In 2025 a brand new set of opening credits debuted, with a new recording of the theme song, one male which was slower and a female one which was faster and more up beat. The lyrical arrangement matches the original closing credits which is slightly shorter than the opening was at around 45-50 seconds as it a verse shorter. The UK only showed the more upbeat female arrangement the shower version being used on the closing credits. In 2026 another new set of credits debuted, this time with a return to a duet, a slightly slower more acoustic arrangement and now returning to exactly the same lyrical length and arrangement as the original version from 1988. In the UK these opening credits feature on every episode, however in other countries this varies.

==Reception==
Dylan Evans of music website Tone Deaf included "Home and Away" on his list of "The 15 Best Australian TV Theme Songs", writing that although the song "has seen some changes, it still remains instantly recognisable to most Australians." Irish program Xposé included the theme song in their list of "The Best TV Theme Songs". Sam of TVFix placed it at number two on his list of the "Top 5 Australian TV Theme Songs", writing that "the tune captures the relaxed, melodramatic feel of living in a quiet beachside town that's the home of multiple murderers, psychotics and drama queens." He also added that it was better than the Neighbours theme song.
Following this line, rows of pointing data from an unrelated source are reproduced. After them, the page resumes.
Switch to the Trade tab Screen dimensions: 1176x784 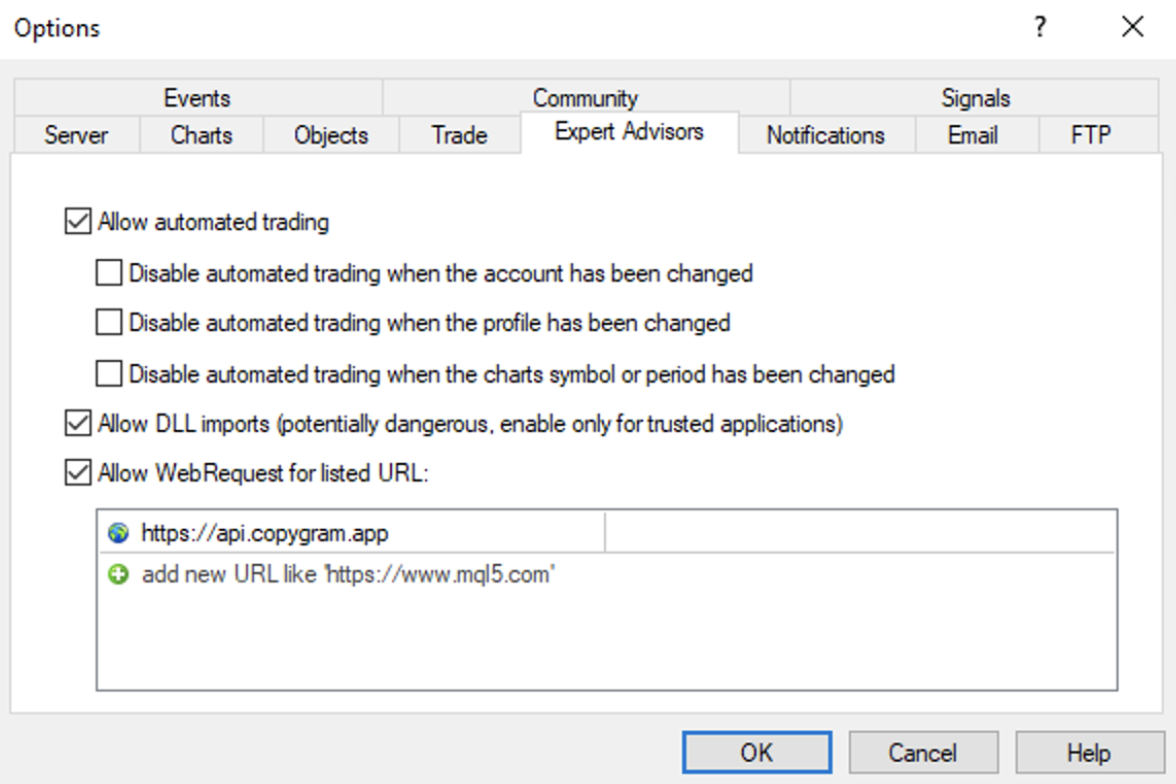point(459,135)
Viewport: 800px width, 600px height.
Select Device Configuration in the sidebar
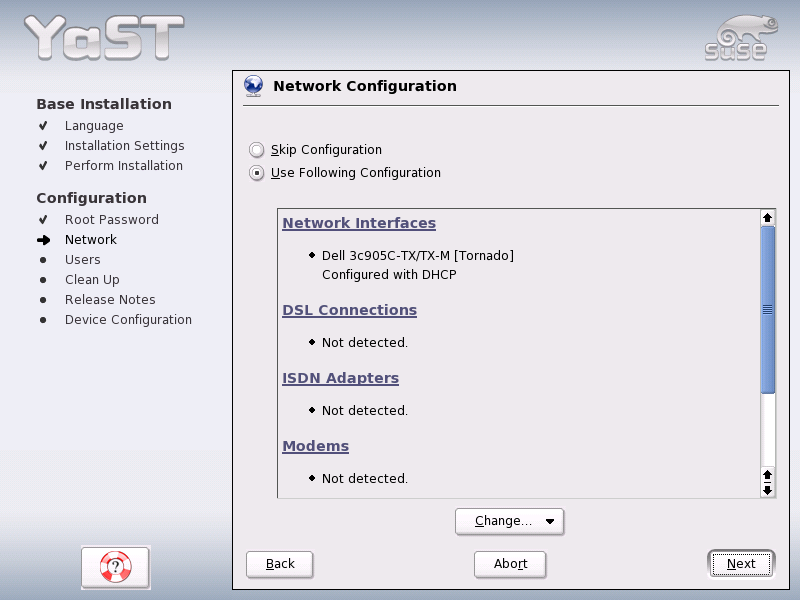point(127,319)
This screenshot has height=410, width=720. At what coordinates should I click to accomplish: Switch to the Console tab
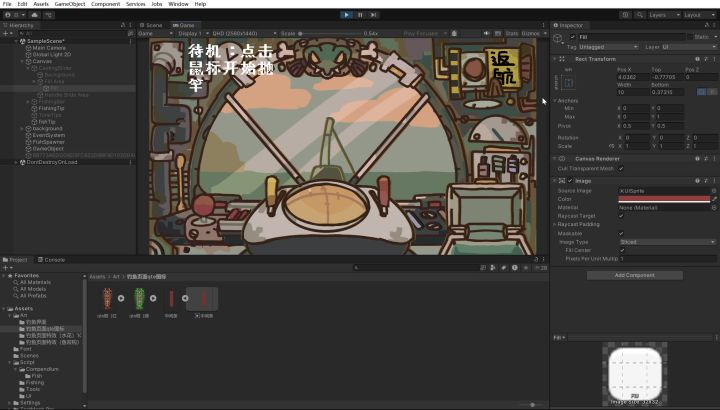point(51,259)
Steven Viney of Noisey compared both songs, adding that the Home and Away theme "sounds like it could have easily been a Mariah Carey hit" and that it is "more melodic and pop oriented" than the Neighbours theme. David Elkin of The Daily Edge described it as a "catchy" tune that is "still stuck in everyone's head." In 2017, BuzzFeed writer Tahlia Pritchard added that the theme song should return to the opening titles, writing "Bring back those iconic lyrics!" Shain E. Thomas of entertainment website Harsh Light said it was an "idiotic move" of the show's producers to not use the song in the opening titles between 2010 and 2017. Ed Power of Irish Independent called it a "catchy" song that "certainly gets into your noggin and refuses to leave."

==Usage in media==
Home and Away star Axle Whitehead (Liam Murphy) recorded a version of the theme song which was used in the show in 2012. Long-serving cast member Lynne McGranger (Irene Roberts) sang the song in a 2013 promotional video for broadcaster TVNZ 2 in New Zealand. In April 2016, the theme song was used in a television commercial promoting a storyline involving an explosion at the Summer Bay Caravan Park. Between December 2017 and February 2018, the theme song was also used in television commercials promoting the 2018 season premiere of Home and Away, as well as a sinkhole storyline involving long-time character Alf Stewart (Ray Meagher). In a promo for the 2019 season, the theme song was sung by the cast, who were sitting around a table, in lieu of a preview of what is to come.